We are a global technology company, driving energy innovation for a balanced planet.

At SLB we create amazing technology that unlocks access to energy for the benefit of all. That is our purpose. As innovators, that’s been our mission for 100 years. We are facing the world’s greatest balancing act- how to simultaneously reduce emissions and meet the world’s growing energy demands. We’re working on that answer. Every day, a step closer.

Our collective future depends on decarbonizing the fossil fuel industry, while innovating a new energy landscape. It’s what drives us. Ensuring progress for people and the planet, on the journey to net zero and beyond. For a balanced planet.

Description & Scope

Classical thermodynamics is a fundamental discipline to model different engineering applications. The behavior of fluid and solid systems is described using Equation of States (EoS), used to model the relationship between pressure, volume, temperature and composition.

For pure components, different EoS are reported in literature, using data coming from laboratory experiments, making the tuning problem irrelevant for most of the practical problems. Although, when we start model the behavior of component mixtures, especially hydrocarbons, the higher number of pure components and its isomers make it difficult or even impossible to model each component separately.

To tackle the problem of modeling mixtures with a large number of elements, techniques such as lumping and tuning are applied to reduce the real components to pseudo-component mixtures, trying to obtain similar thermodynamic behavior using a fraction of computational power. In this context, we can write the tuning as a data-assimilation problem and solve it by applying different methods.
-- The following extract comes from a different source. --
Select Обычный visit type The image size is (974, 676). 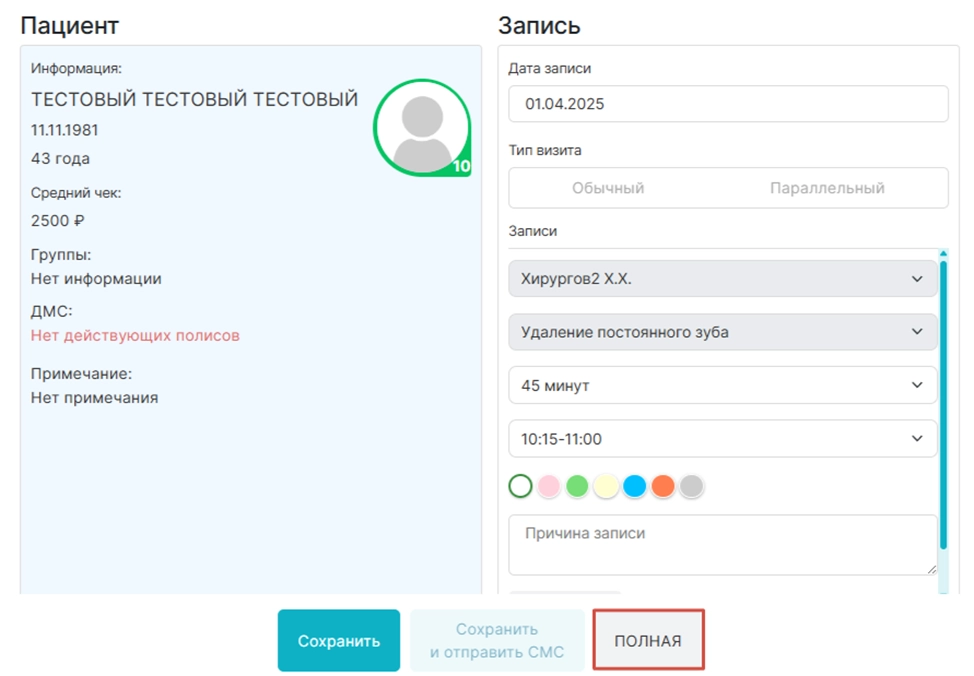pos(608,188)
During this internship, we are looking at the application of Ensemble Smoother methods to solving the tuning problem, incorporating the uncertainty on laboratory PVT experiments into EoS adjustments.

Deliverables

The intern will work closely with the Intersect innovation team to implement and test the Ensemble Smoother code in Python. By the end of the internship the following technical deliverables are expected:

  • Implementation of Python plugin to communicate the Ensemble Smoother with the Fluid Modeler results
  • Testing different Equation-of-States (EOS) applications
  • Quantification of the uncertainty on laboratory PVT experiments
  • Showing the effectiveness of the new method with real laboratory data

Note that this is an innovation work, with the opportunity to publish it in a research journal.

Required skills & education

  • Master Degree - (Penultimate or Final year) in Petroleum engineering, Chemistry Mathematics, Science Computing or a related discipline
  • Analysis and Statistics
  • Python code development
  • Non-linear optimization
  • Thermodynamics
  • Equation of state

We are open to flexible, hybrid working with a combination of on-site & home working days.

SLB is an equal employment opportunity employer. Qualified applicants are considered without regard to race, color, religion, sex, sexual orientation, gender identity, national origin, age, disability, or other characteristics protected by law.